**Work to be completed**
Write out the data below exactly as given, without any of its pictures.

**The data**
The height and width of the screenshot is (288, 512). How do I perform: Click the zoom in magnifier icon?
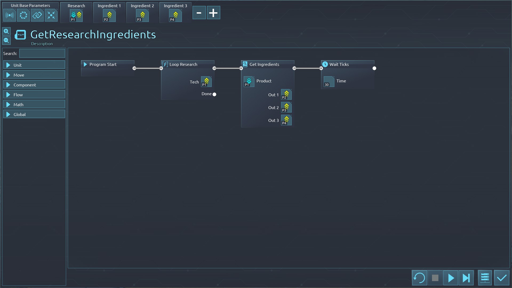(6, 31)
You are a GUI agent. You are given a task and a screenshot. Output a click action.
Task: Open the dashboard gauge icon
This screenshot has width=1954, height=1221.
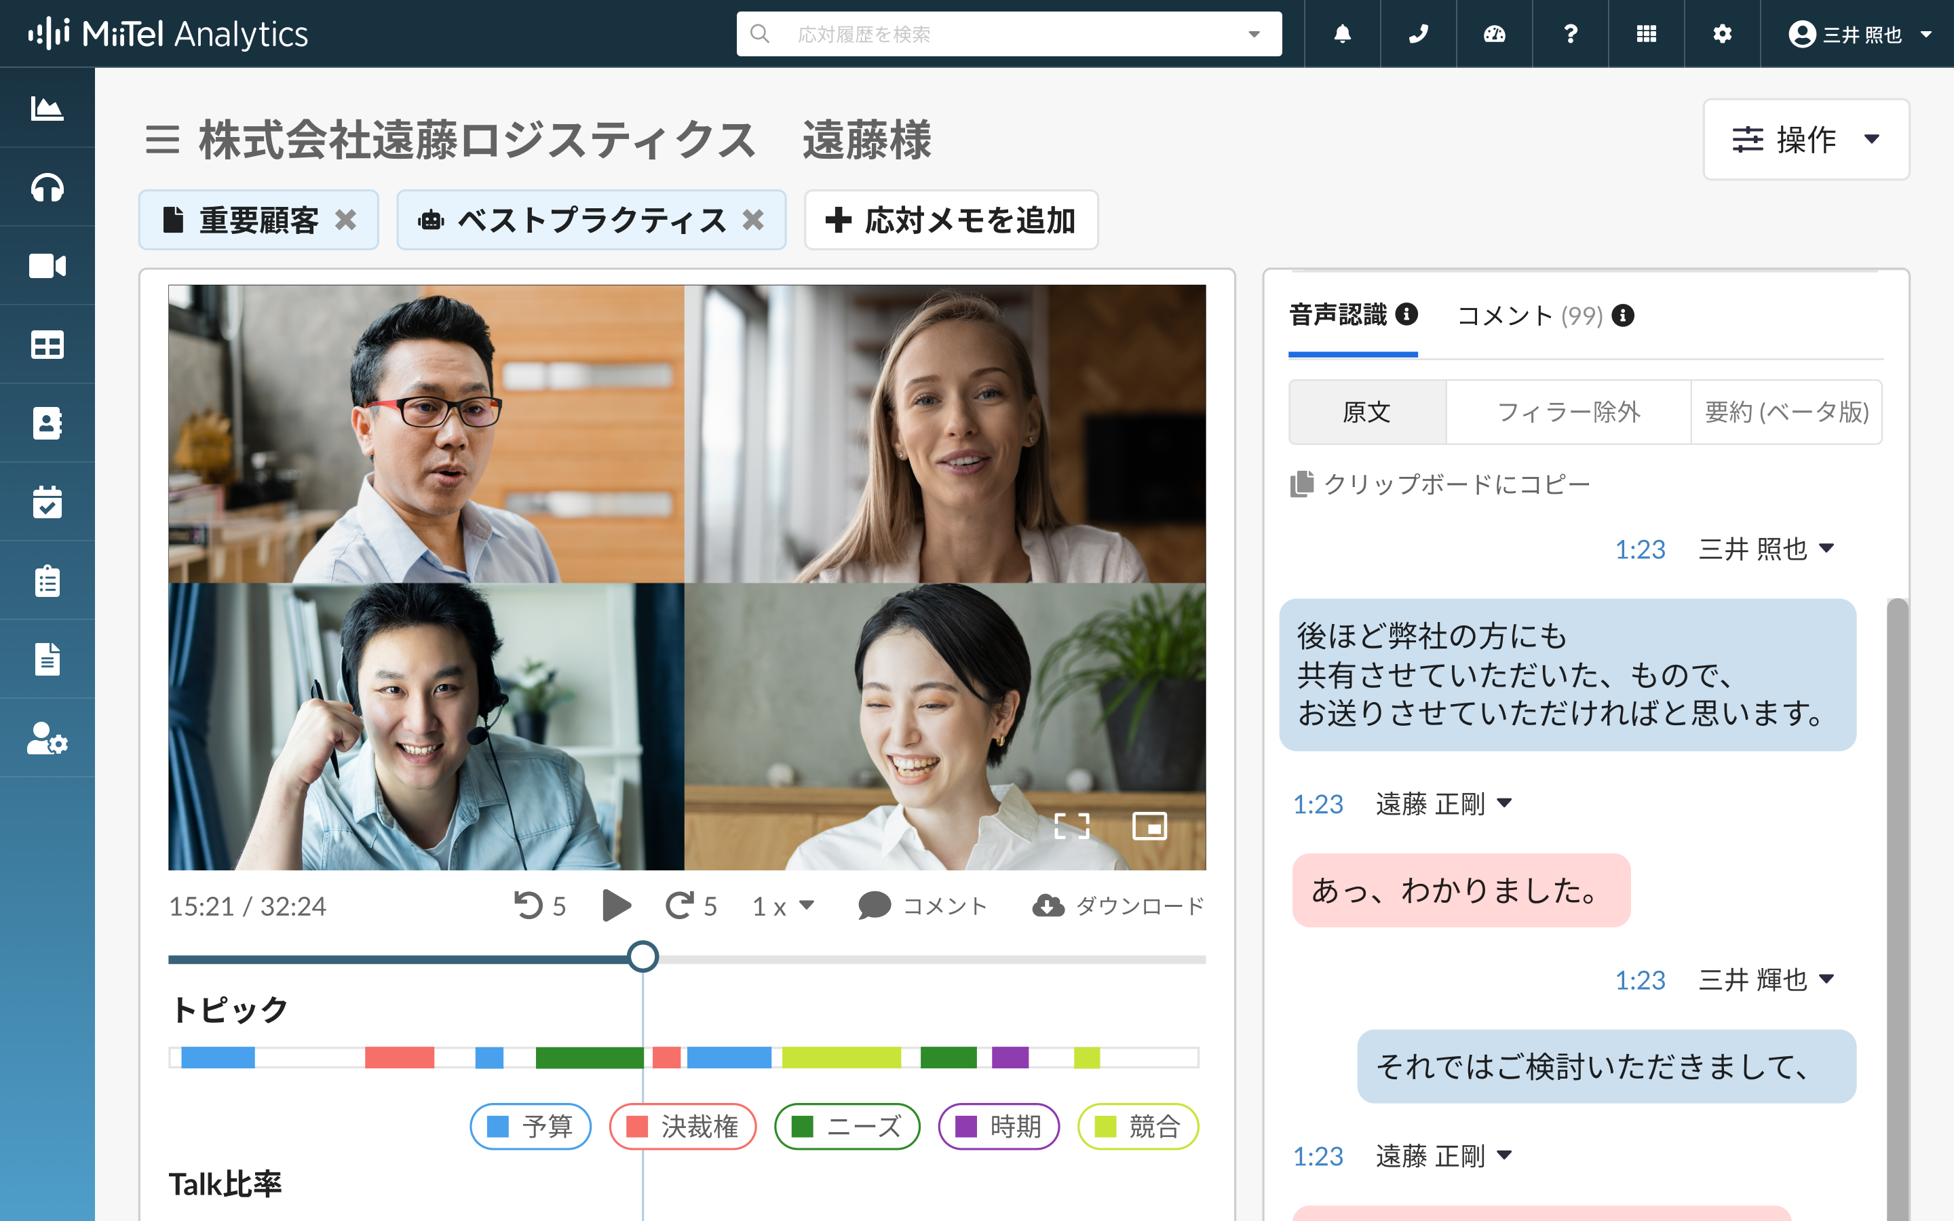1494,34
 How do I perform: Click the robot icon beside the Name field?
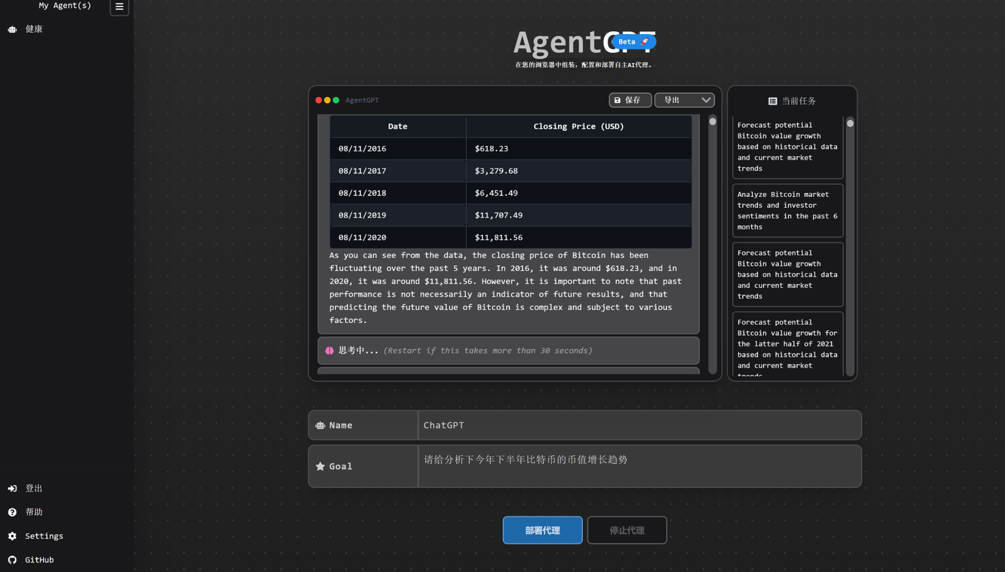[x=320, y=425]
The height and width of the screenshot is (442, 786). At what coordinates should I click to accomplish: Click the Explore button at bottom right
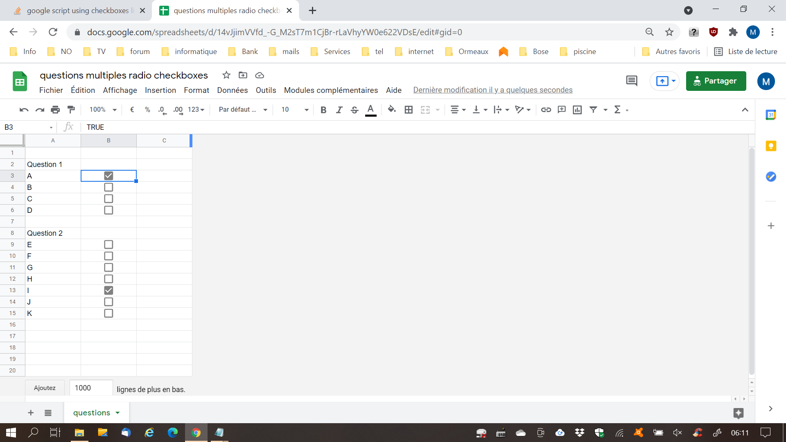coord(738,413)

**Task result**
The height and width of the screenshot is (288, 512). How do I perform: Click the zoom in magnifier icon?
(6, 31)
You are a GUI agent. You are given a task and a screenshot. Output a click action.
Task: Open the dashboard gauge icon
This screenshot has width=1954, height=1221.
1494,34
 How do I perform: Click the robot icon beside the Name field?
[x=320, y=425]
The height and width of the screenshot is (442, 786). At what coordinates should I click to accomplish: Click the Explore button at bottom right
coord(738,413)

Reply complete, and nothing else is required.